Copy the listing from the line containing "Open the posted" through the line containing "click(760, 63)", substituting "kebab" for "three-dot" and keeping everything else unchanged.
>> BEGIN THE DATA
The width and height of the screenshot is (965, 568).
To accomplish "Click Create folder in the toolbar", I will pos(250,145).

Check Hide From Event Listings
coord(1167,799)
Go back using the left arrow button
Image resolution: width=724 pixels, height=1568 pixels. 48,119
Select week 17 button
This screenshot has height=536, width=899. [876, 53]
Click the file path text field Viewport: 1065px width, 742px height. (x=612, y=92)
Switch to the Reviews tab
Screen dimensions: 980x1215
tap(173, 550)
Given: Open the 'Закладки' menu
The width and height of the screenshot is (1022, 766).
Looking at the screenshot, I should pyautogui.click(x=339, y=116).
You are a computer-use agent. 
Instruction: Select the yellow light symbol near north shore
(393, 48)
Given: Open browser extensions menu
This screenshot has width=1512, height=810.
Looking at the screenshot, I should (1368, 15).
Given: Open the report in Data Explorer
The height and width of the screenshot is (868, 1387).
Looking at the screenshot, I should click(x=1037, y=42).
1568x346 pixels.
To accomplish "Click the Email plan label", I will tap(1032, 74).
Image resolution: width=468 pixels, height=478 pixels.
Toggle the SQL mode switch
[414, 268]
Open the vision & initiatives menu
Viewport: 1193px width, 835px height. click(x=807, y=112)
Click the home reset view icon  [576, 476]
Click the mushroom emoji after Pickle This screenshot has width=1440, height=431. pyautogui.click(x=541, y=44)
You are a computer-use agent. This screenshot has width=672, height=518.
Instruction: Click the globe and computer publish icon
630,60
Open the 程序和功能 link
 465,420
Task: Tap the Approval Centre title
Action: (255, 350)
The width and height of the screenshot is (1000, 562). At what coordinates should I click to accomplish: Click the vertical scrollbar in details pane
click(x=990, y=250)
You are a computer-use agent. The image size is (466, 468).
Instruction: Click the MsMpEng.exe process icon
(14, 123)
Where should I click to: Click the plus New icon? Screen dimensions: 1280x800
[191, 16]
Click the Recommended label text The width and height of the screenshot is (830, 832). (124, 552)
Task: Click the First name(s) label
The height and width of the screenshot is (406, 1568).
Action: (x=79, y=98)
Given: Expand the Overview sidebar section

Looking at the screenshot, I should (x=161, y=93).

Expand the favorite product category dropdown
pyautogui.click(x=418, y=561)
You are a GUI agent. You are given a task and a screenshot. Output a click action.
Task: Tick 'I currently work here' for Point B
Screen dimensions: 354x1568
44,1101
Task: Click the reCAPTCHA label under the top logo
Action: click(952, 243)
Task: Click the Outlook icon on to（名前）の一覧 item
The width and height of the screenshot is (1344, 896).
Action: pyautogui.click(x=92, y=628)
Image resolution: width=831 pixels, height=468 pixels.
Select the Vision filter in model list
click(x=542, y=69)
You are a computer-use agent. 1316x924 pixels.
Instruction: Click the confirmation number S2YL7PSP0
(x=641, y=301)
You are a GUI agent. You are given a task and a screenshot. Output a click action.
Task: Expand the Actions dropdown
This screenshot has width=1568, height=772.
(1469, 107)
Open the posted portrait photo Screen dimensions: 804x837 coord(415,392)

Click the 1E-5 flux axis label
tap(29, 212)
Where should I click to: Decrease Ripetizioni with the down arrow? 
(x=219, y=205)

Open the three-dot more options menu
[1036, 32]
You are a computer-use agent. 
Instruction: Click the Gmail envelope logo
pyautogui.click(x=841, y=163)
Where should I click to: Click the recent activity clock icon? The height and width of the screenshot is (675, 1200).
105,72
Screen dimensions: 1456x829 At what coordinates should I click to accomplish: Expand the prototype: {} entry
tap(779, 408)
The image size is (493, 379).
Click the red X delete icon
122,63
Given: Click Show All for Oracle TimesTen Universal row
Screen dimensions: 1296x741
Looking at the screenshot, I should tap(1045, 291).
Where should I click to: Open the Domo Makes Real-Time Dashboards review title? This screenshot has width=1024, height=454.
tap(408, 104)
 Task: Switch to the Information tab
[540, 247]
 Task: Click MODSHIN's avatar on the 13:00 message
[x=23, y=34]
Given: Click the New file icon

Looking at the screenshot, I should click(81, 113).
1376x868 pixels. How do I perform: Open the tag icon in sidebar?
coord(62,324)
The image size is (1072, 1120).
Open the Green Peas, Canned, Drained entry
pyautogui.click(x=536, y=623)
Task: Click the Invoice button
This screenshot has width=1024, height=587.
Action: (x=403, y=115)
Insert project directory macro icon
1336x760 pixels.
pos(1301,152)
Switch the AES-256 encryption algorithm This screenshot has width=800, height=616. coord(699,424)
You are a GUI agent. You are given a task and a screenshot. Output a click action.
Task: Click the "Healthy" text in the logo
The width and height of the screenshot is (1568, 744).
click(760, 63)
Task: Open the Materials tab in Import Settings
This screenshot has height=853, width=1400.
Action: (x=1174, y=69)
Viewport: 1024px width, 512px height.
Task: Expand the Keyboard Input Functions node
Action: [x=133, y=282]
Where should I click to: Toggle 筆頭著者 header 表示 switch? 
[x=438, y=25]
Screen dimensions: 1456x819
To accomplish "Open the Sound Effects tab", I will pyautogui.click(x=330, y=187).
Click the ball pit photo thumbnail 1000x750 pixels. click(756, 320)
>> END THE DATA
FINISHED TASK
Open the posted portrait photo Screen dimensions: 804x837 coord(415,392)

Click the 1E-5 flux axis label
tap(29, 212)
Where should I click to: Decrease Ripetizioni with the down arrow? 
(x=219, y=205)

Open the kebab more options menu
[1036, 32]
You are a computer-use agent. 
Instruction: Click the Gmail envelope logo
pyautogui.click(x=841, y=163)
Where should I click to: Click the recent activity clock icon? The height and width of the screenshot is (675, 1200).
105,72
Screen dimensions: 1456x829 At what coordinates should I click to accomplish: Expand the prototype: {} entry
tap(779, 408)
The image size is (493, 379).
Click the red X delete icon
122,63
Given: Click Show All for Oracle TimesTen Universal row
Screen dimensions: 1296x741
Looking at the screenshot, I should tap(1045, 291).
Where should I click to: Open the Domo Makes Real-Time Dashboards review title? This screenshot has width=1024, height=454.
tap(408, 104)
 Task: Switch to the Information tab
[540, 247]
 Task: Click MODSHIN's avatar on the 13:00 message
[x=23, y=34]
Given: Click the New file icon

Looking at the screenshot, I should click(81, 113).
1376x868 pixels. How do I perform: Open the tag icon in sidebar?
coord(62,324)
The image size is (1072, 1120).
Open the Green Peas, Canned, Drained entry
pyautogui.click(x=536, y=623)
Task: Click the Invoice button
This screenshot has width=1024, height=587.
Action: (x=403, y=115)
Insert project directory macro icon
1336x760 pixels.
pos(1301,152)
Switch the AES-256 encryption algorithm This screenshot has width=800, height=616. coord(699,424)
You are a GUI agent. You are given a task and a screenshot. Output a click action.
Task: Click the "Healthy" text in the logo
The width and height of the screenshot is (1568, 744).
click(760, 63)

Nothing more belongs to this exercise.